• **EXCERPTED TEXT**
The two defensive picks taken before the 6th round this year, CB Jerome Murphy (soon to be aka JeromeMurphyJerome) and DE Hall Davis, are known for their physical approach and strength for the positions. This defense is shaping up to be a power, effort defense similar to the one that carried the Giants to a Super Bowl victory. Now I'm not saying this is a top-caliber defense. Far from it. I have serious questions about the ability of this defensive line and the talent levels at OLB (on both sides). But one thing I don't have a question of is how hard they're going to play and how physically they're going to play. For all the talk about the 49ers playing "smashmouth football" (a term I hate since face guards make mouth smashing virtually impossible), the Rams are forming a defense that will play as physical as any other teams, especially in the secondary. True, James Butler isn't the hardest hitting safety, but he did lay a couple hits at times last year. And with improved pass coverage, he can focus more on tossing his weight around and less on providing safety help for the corners.
Still, the issues up front will undoubtedly be the biggest issue going into 2010. Can Spagnuolo extract a similar level of productivity from the Rams' D-line as he did in New York? It's hard to see that happening with this group. And what about the linebackers? Too often, Laurinaitis hesitated to commit to his assignment; I wouldn't be afraid to ascribe many of those hesitations to a concern that the linebackers playing alongside him would be unable to maintain their assignments, especially in run support plays. Having physical corners who are capable of shedding blocking WRs and containing the run would go a long way. But more important is establishing a defensive identity.
My biggest gripe with the 2010 defense was that it played too safe, willing to allow shorter gains to prevent longer ones in the hopes that a turnover or botched offensive play would be enough to end a drive. Obviously, that strategy failed more often than not. Playing more individual assignments requires tenacity, consistency and discipline. That has to be the approach for this defense. There aren't many high-talent players on the roster (hell, even Chris Long, the #2 overall pick isn't what I would call a high-talent player). We do have a lot of high effort players who have shown a willingness to scrap both at the NFL level and in college. That quality has to be implemented more frequently and to a larger degree this season if the defense is to improve.
Putting it together
Our 2010 season will not be pretty. It won't be easy. It likely won't be incredibly successful from a win-loss standpoint. But looking at what this draft tells us (especially on the back of the 2009 draft), I have no problem saying I am comfortable with the personality this team is adapting. We have a quarterback who will lead this team for years to come, and we're building this offense on his back. We have a defense that is more about work ethic and collective discipline than star talents and raw ability. I'm comfortable with both of those, and it's obvious both the management and coaching staff is as well. If they're willing to risk their professional lives on as much, I'm willing to invest some faith in them.

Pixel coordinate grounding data
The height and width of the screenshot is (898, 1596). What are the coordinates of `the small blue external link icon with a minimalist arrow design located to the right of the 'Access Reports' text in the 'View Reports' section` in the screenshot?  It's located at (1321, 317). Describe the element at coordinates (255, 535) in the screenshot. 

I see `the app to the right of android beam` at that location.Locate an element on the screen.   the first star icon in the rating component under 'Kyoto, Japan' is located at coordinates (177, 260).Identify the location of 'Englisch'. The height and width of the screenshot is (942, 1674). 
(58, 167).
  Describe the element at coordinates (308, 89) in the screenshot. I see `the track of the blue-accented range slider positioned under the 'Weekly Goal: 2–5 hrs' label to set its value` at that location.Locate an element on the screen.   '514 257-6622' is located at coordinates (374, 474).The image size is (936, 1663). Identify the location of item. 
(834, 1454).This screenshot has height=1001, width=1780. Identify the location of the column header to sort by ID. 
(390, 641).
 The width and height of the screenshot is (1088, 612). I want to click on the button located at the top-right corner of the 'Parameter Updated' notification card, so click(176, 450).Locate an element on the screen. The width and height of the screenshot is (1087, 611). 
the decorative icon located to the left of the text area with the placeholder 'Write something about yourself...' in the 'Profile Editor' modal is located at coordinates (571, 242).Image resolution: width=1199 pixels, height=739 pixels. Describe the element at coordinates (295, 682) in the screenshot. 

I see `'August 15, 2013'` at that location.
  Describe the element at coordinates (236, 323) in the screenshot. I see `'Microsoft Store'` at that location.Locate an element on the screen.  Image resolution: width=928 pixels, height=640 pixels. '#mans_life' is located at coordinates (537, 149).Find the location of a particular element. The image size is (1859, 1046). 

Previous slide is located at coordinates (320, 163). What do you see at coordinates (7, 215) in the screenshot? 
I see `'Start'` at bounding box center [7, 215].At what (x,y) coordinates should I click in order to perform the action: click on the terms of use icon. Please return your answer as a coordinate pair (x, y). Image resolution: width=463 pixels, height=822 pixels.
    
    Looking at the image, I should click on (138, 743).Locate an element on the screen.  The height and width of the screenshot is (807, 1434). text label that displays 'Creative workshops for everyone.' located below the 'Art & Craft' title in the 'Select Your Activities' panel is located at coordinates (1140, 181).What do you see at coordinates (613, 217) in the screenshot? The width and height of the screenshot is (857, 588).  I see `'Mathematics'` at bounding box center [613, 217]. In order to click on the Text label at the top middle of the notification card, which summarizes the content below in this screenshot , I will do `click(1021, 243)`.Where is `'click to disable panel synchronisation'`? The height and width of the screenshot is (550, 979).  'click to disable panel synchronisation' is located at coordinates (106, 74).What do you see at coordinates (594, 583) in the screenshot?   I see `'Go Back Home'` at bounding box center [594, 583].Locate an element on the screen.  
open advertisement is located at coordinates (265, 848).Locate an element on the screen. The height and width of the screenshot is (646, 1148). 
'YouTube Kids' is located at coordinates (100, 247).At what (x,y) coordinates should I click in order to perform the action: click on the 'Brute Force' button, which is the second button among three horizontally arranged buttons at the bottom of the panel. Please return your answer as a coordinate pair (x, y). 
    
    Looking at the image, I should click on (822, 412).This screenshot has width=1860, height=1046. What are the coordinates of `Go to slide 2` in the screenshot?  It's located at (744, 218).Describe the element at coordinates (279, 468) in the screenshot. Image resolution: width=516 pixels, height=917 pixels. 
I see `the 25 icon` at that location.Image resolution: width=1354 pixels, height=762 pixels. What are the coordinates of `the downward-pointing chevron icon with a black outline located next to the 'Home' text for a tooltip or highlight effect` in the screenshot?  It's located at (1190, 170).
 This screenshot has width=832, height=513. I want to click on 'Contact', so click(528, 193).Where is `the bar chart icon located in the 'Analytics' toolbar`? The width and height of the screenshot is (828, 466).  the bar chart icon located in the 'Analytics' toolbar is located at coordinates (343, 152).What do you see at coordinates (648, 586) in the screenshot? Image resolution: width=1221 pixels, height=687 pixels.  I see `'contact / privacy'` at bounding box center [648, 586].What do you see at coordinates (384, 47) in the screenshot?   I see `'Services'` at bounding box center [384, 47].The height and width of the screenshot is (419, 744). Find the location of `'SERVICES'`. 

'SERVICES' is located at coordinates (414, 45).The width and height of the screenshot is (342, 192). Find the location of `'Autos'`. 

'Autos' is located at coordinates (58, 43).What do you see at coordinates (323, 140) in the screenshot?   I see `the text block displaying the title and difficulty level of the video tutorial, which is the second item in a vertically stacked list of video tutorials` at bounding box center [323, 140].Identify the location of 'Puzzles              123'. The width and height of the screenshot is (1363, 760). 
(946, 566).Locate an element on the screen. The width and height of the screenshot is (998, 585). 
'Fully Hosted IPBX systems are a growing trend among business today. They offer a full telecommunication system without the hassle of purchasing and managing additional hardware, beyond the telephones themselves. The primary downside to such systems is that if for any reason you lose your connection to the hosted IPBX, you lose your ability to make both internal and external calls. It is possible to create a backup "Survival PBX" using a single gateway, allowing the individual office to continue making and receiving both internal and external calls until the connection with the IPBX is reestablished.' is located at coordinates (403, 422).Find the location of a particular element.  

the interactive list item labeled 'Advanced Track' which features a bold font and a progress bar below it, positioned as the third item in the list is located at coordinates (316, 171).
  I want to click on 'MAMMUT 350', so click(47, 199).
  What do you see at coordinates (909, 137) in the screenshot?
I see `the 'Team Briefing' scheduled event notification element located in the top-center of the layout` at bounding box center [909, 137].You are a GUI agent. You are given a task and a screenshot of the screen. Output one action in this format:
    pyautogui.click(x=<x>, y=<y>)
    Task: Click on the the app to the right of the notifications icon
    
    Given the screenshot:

• **ASSIGNMENT 1**
Reproduce the passage of the Rams defense excerpt between "My biggest gripe" and "is to improve.", inclusive.
• **ASSIGNMENT 2**
List every Rams player named in the Rams defense excerpt.

• **EXPECTED OUTPUT 1**
My biggest gripe with the 2010 defense was that it played too safe, willing to allow shorter gains to prevent longer ones in the hopes that a turnover or botched offensive play would be enough to end a drive. Obviously, that strategy failed more often than not. Playing more individual assignments requires tenacity, consistency and discipline. That has to be the approach for this defense. There aren't many high-talent players on the roster (hell, even Chris Long, the #2 overall pick isn't what I would call a high-talent player). We do have a lot of high effort players who have shown a willingness to scrap both at the NFL level and in college. That quality has to be implemented more frequently and to a larger degree this season if the defense is to improve.

• **EXPECTED OUTPUT 2**
Jerome Murphy
Hall Davis
James Butler
Laurinaitis
Chris Long